This year we were able to spent our Thanksday with the Porter Clan. i'm sure you all know how exited and happy this trip over the river and through the woods made this chick! i had a pretty good case of homesickness for the last couple of months, and the thought of going home made me want to start out on foot if that would get me there any sooner. please, don't get me wrong, this little town up here in the mountains is my home as well, and i will forever be grateful to that sweet hottie who stole not just my heart, but my way of living and showed me that there was more to life then a shopping mall, or better yet LAST CHANCE. i have been blessed with two homes. yet, your family is were you gain so much of your identity from. they are the ones from once you came and no matter how far you roam, or run, you can't lose the feelings of completeness, of whole, of entirety that you feel when you go home. i hope and pray that my boys feel that when they find themselves "home" from their adventures in life. i found myself basking in the similarities of my siblings and me. good and not so good... how lauren and i tilt our head to the side when we have just got done rearranging pictures on a wall. how matt and i ALWAYS have room for ice cream. eda and i twirl our hair in our fingers when we're thinking (or trying not to). dave and i are eternal optimists. thos and i are far to hard on ourselves.

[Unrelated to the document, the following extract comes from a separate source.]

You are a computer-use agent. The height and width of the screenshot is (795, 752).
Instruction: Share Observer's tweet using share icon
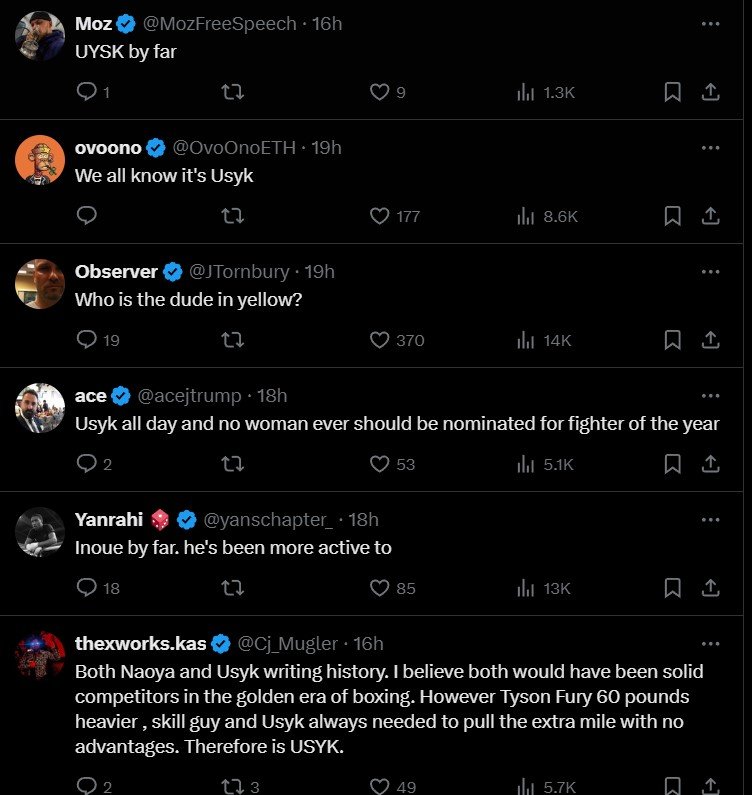(x=710, y=340)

these people carry with them my same baggage, my same struggles, my same strengths just in different doses. i am eternally thankful for my family. i was blessed with kind and thoughtful parents. who love me unconditionally. i am thankful.
i am so blessed with this home. i have a kind husband who is a wonderful father and a best friend. i have loving and interested in-laws who took me in and love me as their own. (sometimes better;) they are amazing people who raised their children in a home full of love. i sometimes sit and ponder all of trev's similarities. he's mother's kindness, his father's charm. he is blessed. i am thankful.
9 comments:
aww shucks sister....you really need to start writting...for reals that was lovely :) YOU are lovely!
Seriously so sweet! I love you!
I loved this blog. You hit it right on the head. Where would we be without family?
Oh, I'm so glad you got to go home. It's a funny thing, uh? I didn't know how much I loved mine until Jace mentioned Vernal, Ut. Wow. Vernal is far away. But in the spirit of Thanksday...I'm too am grateful for a working (and charming) husband. Lovely post. Well put. Maybe I can have 2 homes too?!>
seriously....a tear jerker. Love the pic by the way!
Well put Annie Lou :)
i hear ya on missing home and your family, sometime we should switch off homes for a while. you stay at mine and i will take yours just so we can both get our fix.
cute picture!!
Did you wake up yet?
Um you are skin and bones my love! Also THANK YOU for you!
I dont know what I would do without you!!! LOVE YOU!
I seriously dont know if i could ever live away from my family. It breaks my heart that they are moving away you know. It is so true about feeling complete and being with people who are so similar to you. I loved it Annie.